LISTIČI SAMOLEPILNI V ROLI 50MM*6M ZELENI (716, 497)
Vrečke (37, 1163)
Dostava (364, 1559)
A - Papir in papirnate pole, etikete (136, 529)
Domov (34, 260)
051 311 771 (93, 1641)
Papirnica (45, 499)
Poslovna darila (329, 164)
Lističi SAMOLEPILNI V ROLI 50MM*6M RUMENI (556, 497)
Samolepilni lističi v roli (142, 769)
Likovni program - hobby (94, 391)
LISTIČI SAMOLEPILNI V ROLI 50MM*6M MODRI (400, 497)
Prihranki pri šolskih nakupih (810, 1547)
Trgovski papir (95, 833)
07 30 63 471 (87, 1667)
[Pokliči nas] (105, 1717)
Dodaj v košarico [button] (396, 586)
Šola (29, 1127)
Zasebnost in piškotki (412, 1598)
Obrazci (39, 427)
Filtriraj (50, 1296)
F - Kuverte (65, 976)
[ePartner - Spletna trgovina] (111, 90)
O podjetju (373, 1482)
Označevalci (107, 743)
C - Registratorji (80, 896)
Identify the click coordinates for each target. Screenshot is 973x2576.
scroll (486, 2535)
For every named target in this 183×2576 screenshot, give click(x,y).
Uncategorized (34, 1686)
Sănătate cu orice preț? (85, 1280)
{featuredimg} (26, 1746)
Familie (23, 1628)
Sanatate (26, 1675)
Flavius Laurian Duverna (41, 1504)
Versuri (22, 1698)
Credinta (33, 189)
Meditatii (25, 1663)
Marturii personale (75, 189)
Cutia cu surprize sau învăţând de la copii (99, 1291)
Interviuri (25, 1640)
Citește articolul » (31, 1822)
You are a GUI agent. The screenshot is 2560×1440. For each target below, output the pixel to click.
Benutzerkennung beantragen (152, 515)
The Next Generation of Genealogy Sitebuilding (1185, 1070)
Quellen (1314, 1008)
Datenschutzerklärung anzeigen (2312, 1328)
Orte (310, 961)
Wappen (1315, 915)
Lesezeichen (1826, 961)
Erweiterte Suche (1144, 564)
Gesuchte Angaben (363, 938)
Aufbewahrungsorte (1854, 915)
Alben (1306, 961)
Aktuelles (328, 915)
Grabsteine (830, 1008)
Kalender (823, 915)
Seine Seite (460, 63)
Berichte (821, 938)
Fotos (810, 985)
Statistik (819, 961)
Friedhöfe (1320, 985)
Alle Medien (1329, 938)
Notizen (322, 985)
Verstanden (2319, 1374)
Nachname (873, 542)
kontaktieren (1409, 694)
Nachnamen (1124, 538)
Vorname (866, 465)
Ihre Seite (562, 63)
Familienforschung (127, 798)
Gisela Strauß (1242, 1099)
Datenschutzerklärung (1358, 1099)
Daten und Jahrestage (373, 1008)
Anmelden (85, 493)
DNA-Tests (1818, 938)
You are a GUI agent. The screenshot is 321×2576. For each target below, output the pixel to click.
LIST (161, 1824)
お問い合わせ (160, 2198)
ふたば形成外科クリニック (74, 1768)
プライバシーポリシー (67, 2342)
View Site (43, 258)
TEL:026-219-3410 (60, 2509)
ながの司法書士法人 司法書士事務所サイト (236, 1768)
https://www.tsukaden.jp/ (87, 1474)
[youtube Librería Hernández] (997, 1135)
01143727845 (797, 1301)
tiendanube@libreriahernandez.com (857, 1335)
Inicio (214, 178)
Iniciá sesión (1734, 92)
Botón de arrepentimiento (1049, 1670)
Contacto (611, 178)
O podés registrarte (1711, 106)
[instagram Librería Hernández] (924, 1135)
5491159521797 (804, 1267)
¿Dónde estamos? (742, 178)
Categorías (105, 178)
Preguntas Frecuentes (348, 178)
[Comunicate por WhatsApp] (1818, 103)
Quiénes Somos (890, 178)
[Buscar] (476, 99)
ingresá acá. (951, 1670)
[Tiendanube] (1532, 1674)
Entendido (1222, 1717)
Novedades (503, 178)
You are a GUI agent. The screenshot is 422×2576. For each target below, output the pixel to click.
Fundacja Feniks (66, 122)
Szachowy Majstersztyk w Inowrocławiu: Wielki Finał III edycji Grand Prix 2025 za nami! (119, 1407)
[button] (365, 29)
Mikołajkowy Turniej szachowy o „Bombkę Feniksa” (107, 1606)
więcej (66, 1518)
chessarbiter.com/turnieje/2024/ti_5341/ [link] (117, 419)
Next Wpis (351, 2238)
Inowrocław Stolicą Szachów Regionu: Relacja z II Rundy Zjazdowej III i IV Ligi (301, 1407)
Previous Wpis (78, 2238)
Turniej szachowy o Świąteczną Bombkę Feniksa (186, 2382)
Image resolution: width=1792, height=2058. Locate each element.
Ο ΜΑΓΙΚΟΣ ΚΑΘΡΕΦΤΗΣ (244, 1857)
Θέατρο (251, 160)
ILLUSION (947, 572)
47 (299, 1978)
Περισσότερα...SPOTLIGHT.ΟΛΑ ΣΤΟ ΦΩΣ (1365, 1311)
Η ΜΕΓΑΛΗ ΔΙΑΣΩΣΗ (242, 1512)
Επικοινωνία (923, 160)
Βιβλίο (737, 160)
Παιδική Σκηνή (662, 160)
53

** TASK BRIEF **
Retype exactly, and only, the lines above from the one where "Grabsteine (830, 1008)" occurs up to and including the one where "Fundacja Feniks (66, 122)" occurs.

** ANSWER TO THE PROBLEM **
Grabsteine (830, 1008)
Kalender (823, 915)
Seine Seite (460, 63)
Berichte (821, 938)
Fotos (810, 985)
Statistik (819, 961)
Friedhöfe (1320, 985)
Alle Medien (1329, 938)
Notizen (322, 985)
Verstanden (2319, 1374)
Nachname (873, 542)
kontaktieren (1409, 694)
Nachnamen (1124, 538)
Vorname (866, 465)
Ihre Seite (562, 63)
Familienforschung (127, 798)
Gisela Strauß (1242, 1099)
Datenschutzerklärung (1358, 1099)
Daten und Jahrestage (373, 1008)
Anmelden (85, 493)
DNA-Tests (1818, 938)
You are a GUI agent. The screenshot is 321×2576. For each target below, output the pixel to click.
LIST (161, 1824)
お問い合わせ (160, 2198)
ふたば形成外科クリニック (74, 1768)
プライバシーポリシー (67, 2342)
View Site (43, 258)
TEL:026-219-3410 (60, 2509)
ながの司法書士法人 司法書士事務所サイト (236, 1768)
https://www.tsukaden.jp/ (87, 1474)
[youtube Librería Hernández] (997, 1135)
01143727845 (797, 1301)
tiendanube@libreriahernandez.com (857, 1335)
Inicio (214, 178)
Iniciá sesión (1734, 92)
Botón de arrepentimiento (1049, 1670)
Contacto (611, 178)
O podés registrarte (1711, 106)
[instagram Librería Hernández] (924, 1135)
5491159521797 (804, 1267)
¿Dónde estamos? (742, 178)
Categorías (105, 178)
Preguntas Frecuentes (348, 178)
[Comunicate por WhatsApp] (1818, 103)
Quiénes Somos (890, 178)
[Buscar] (476, 99)
ingresá acá. (951, 1670)
[Tiendanube] (1532, 1674)
Entendido (1222, 1717)
Novedades (503, 178)
You are a GUI agent. The screenshot is 422×2576. For each target below, output the pixel to click.
Fundacja Feniks (66, 122)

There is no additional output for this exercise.